Рынок перед каждым человеком ставит сегодня именно животную задачу: приспособиться, угадать, изловчиться. Тем более — для писателя. Ведь без покорения рынка невозможен буржуазный, капиталистический успех, и коль скоро писатель «покоряет» его, он «успешен», он «жив». Здесь нужно создавать что-то такое, что будет продаваться, что люди смогут схватить с полки и отнести на кассу без лишних раздумий. И, как сами писатели отлично знают, то, что лучше всего продаётся, обычно не обладает ни художественными, ни идейными достоинствами. Во множестве случаев современные бестселлеры обращаются к самому примитивному, приземлённому, что можно найти в человеке, — и порой даже нечеловеческому, скотскому, абсурдному. Смысл только в том, чтобы продать; сиюминутность, тлен и импульс — вот что ценимо и важно.

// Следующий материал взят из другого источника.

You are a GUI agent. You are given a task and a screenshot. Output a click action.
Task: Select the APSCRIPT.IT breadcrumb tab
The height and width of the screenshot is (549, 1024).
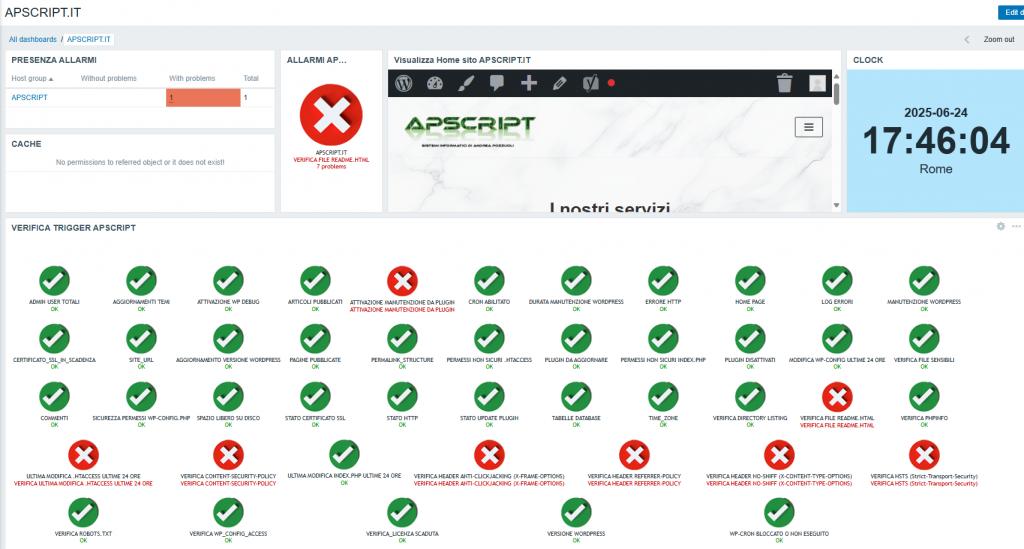click(x=89, y=39)
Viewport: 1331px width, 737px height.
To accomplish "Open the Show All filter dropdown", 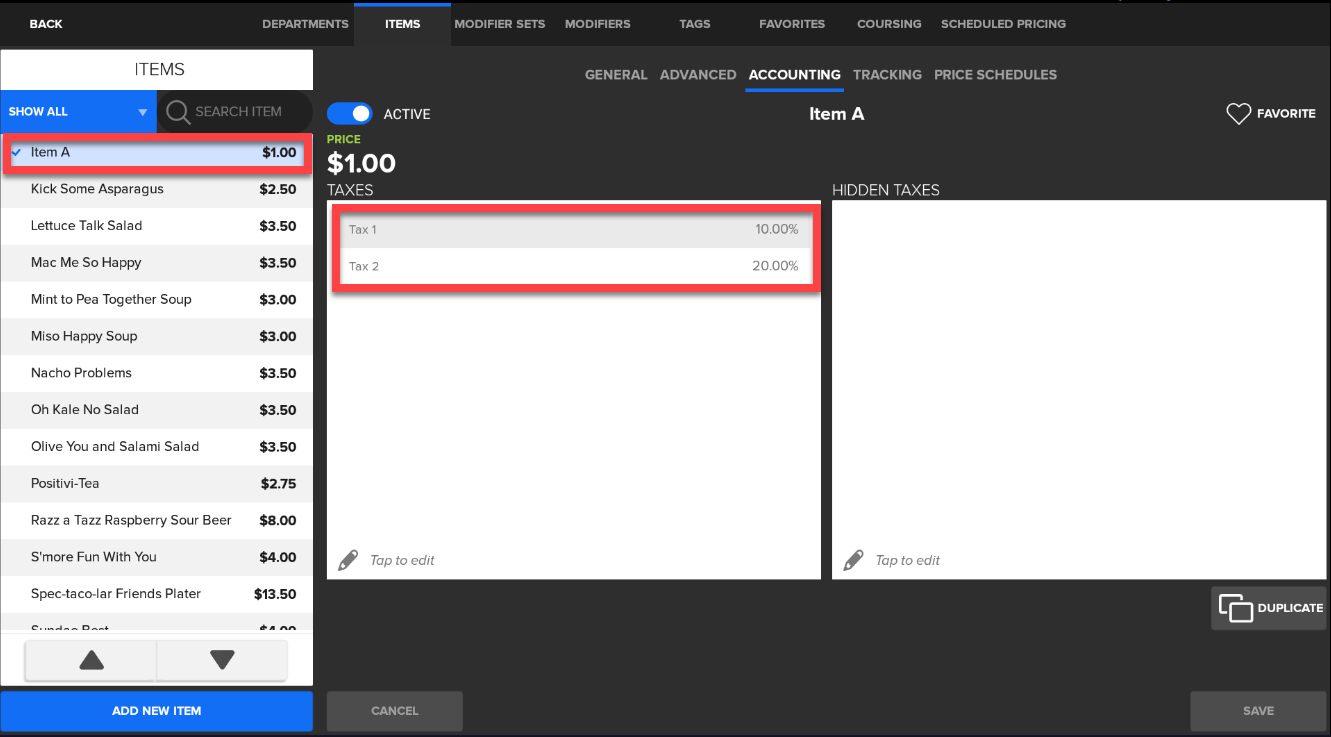I will (78, 112).
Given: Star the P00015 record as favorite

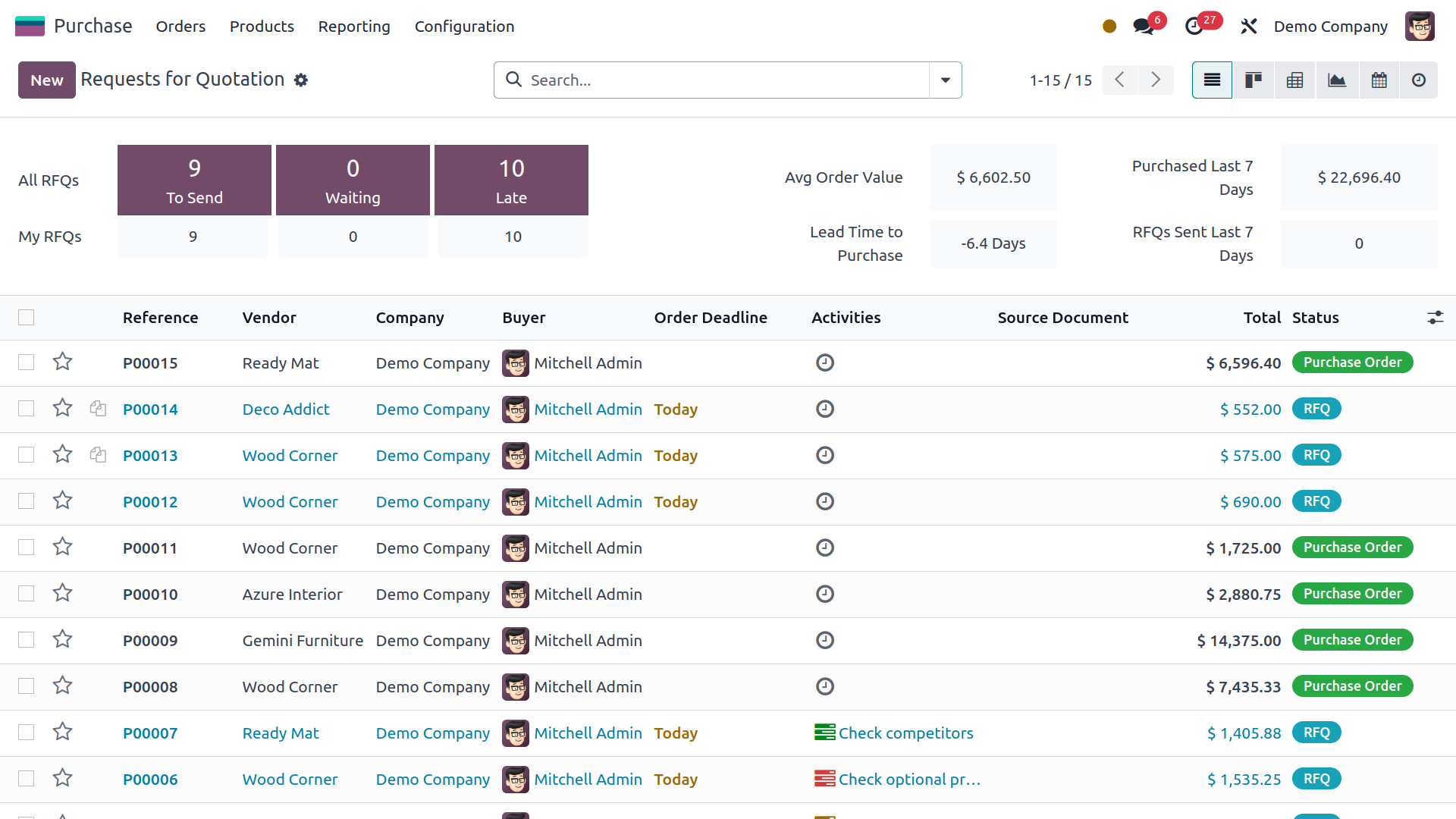Looking at the screenshot, I should pos(62,362).
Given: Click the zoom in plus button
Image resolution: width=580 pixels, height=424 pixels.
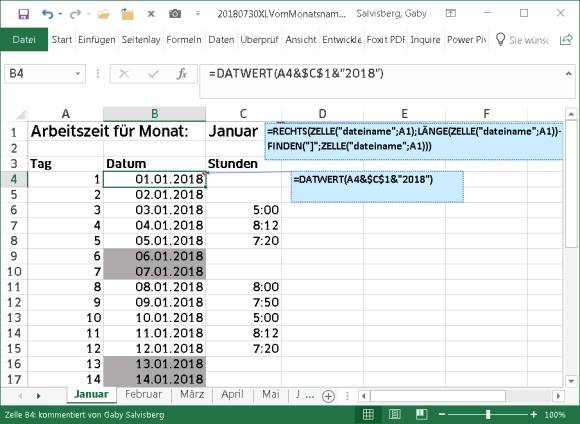Looking at the screenshot, I should (533, 414).
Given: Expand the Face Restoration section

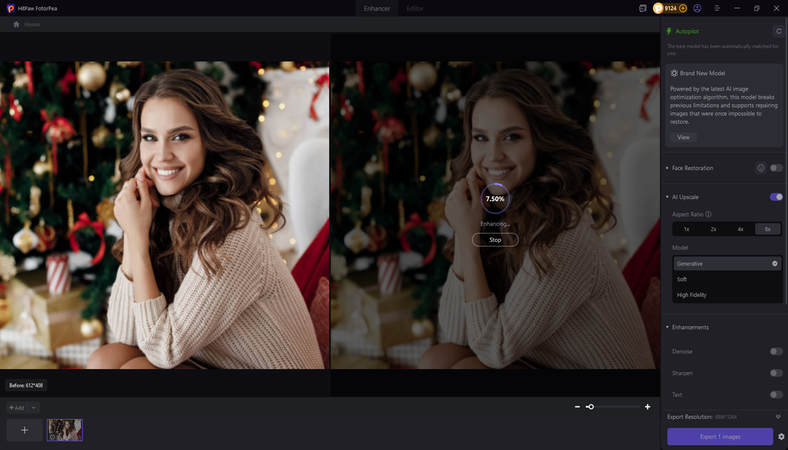Looking at the screenshot, I should pyautogui.click(x=667, y=168).
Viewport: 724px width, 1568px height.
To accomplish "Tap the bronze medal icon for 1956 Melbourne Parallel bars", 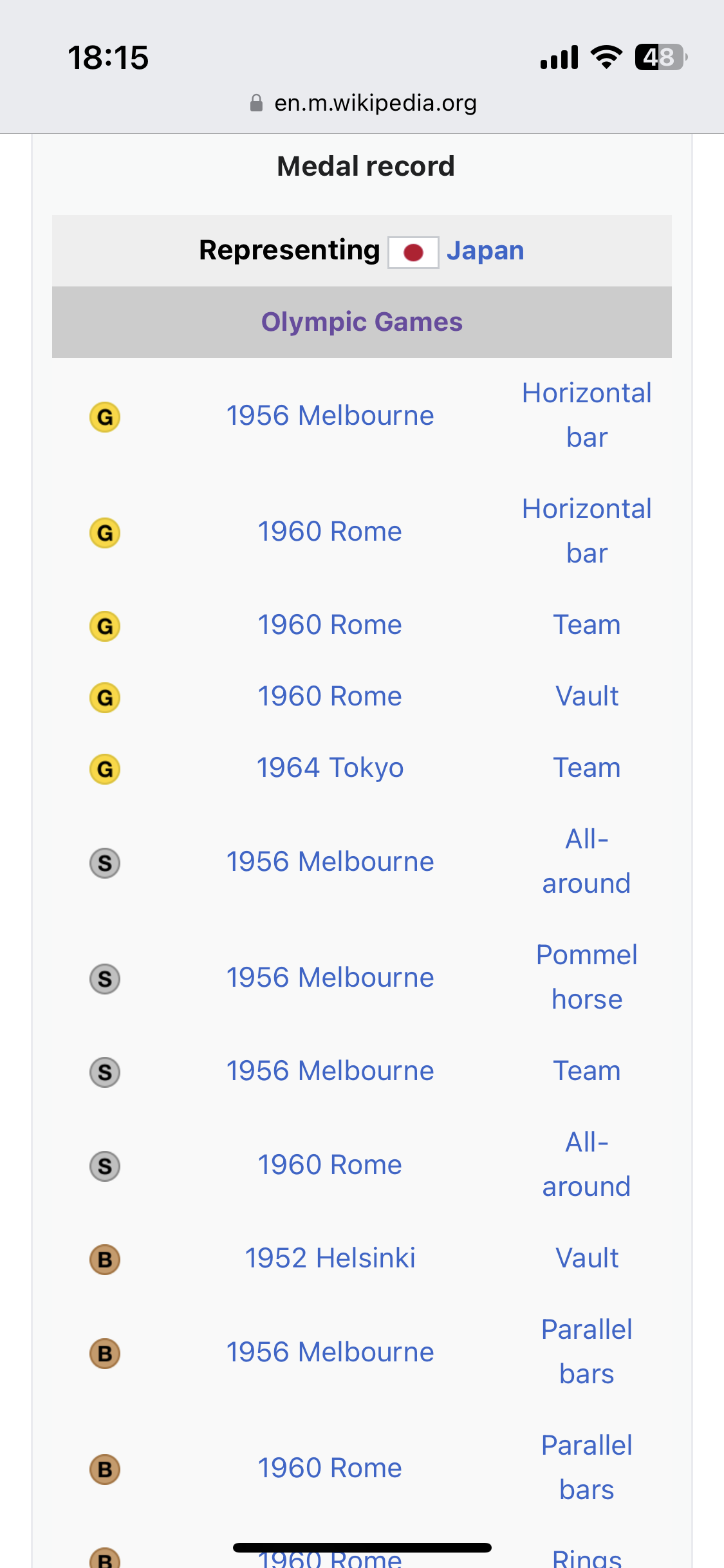I will (105, 1353).
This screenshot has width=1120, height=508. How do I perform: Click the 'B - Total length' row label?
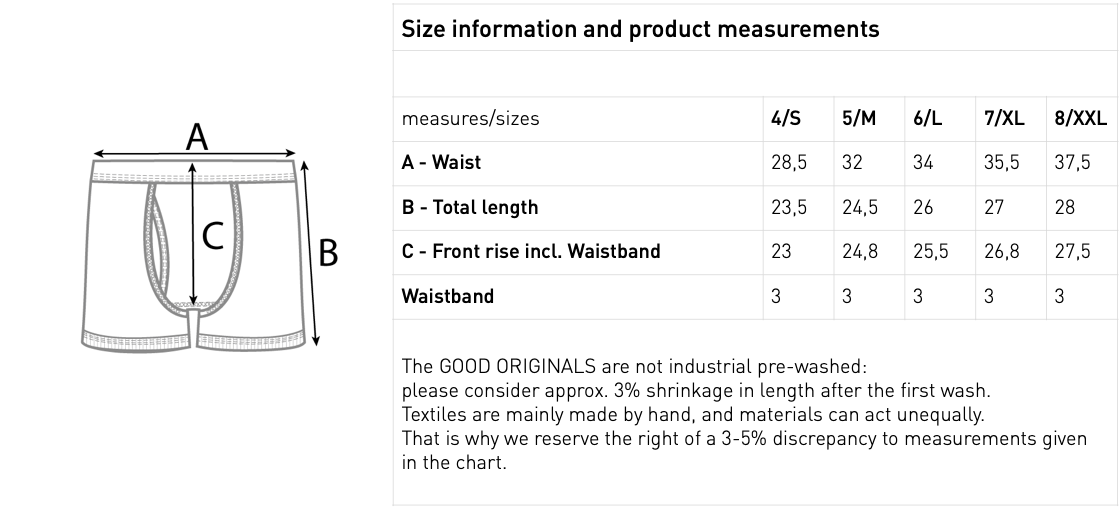(x=469, y=207)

Выбор тут для писателя невелик: не создашь бестселлер — и ты ноль без палочки, а создашь его — значит, просто ноль.

Но речь не о том, чтобы писать то, что продаваться не будет или что не будут читать. Пожалуй, ни один автор не хочет оставаться неизвестным или писать то, что никому не интересно. Тут, как любят говорить искушённые люди, важны нюансы, детали. Ведь многие известные успешные авторы в своих интервью говорят, что радость от успеха, вскружившего им голову, проходит очень быстро, и вслед за ней приходит пустота. Пустота — потому что в погоне за славой они забывали сказать то, что действительно хотели. Это было одно сплошное лицемерие.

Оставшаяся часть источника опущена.